The Projects Committee had review all required information in regards of the Oasis of the Seas. The committee started from the beginning; asking more detail questions, seeking if this investment was beneficial for the company and how to bring in sales to break even of the project. The committee found a few errors on the financial side, driving the committee to conduct a new net present value. The committee found that if the cruise ship increase in sales, that it will increase the net present value of the company. The company should add more cruises to its cruise line, as well as advertising the new cruise ship. The committee found that with the new data, the cruise line will increase sales, and improve the status of the investment.


Garrison, R., Noreen, E., & Brewer, P. (2014). Managerial accounting (15th ed.). Columbus, OH: McGraw-Hill Education.


a) Point out what you perceived to be the strengths of the initial posting along with supporting rationale.

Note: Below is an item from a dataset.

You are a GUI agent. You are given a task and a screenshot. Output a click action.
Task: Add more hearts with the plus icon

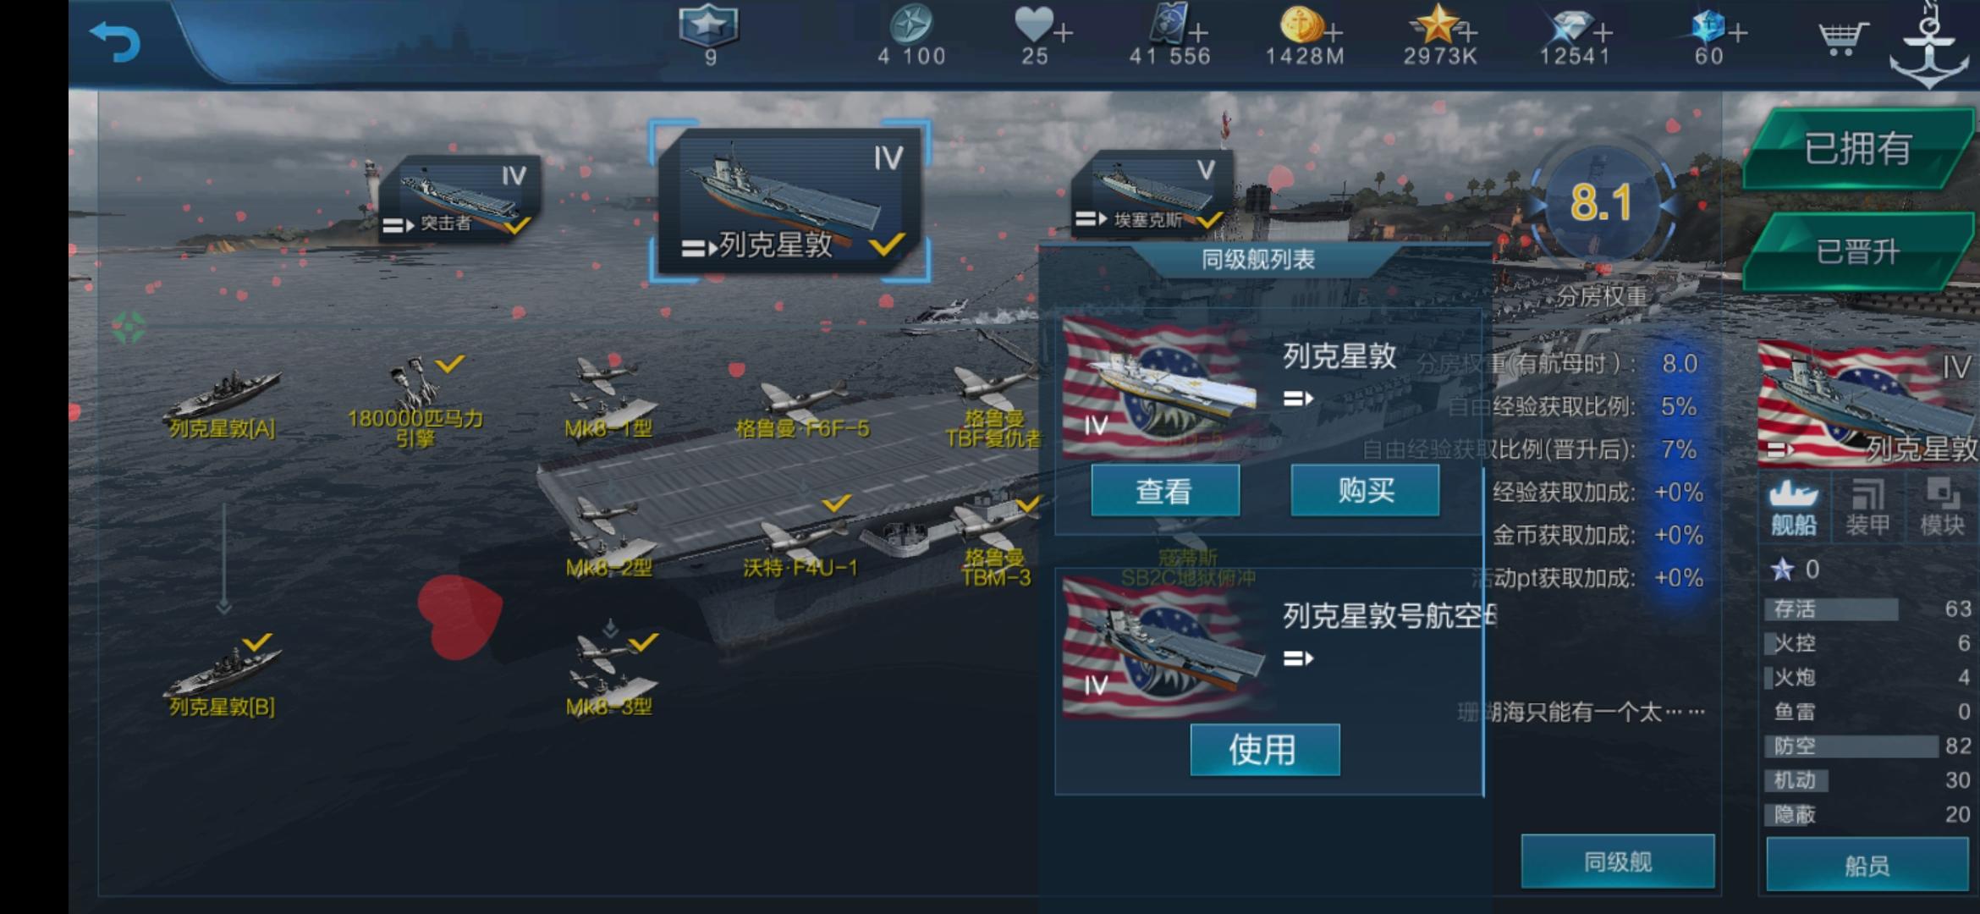click(x=1063, y=34)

b) Identify specific opportunities for improvement with regard to the content in the initial posting. Furthermore, you should provide supporting rationale for your stated position, as well as concrete suggestions and guidance intended to strengthen the effectiveness of the content.

For this response, should outside sources be used to support the content within the postings, proper in-text citations and correctly formatted references should be prepared consistent with the APA (6th edition). The list of references should be physically positioned at the end of the postings.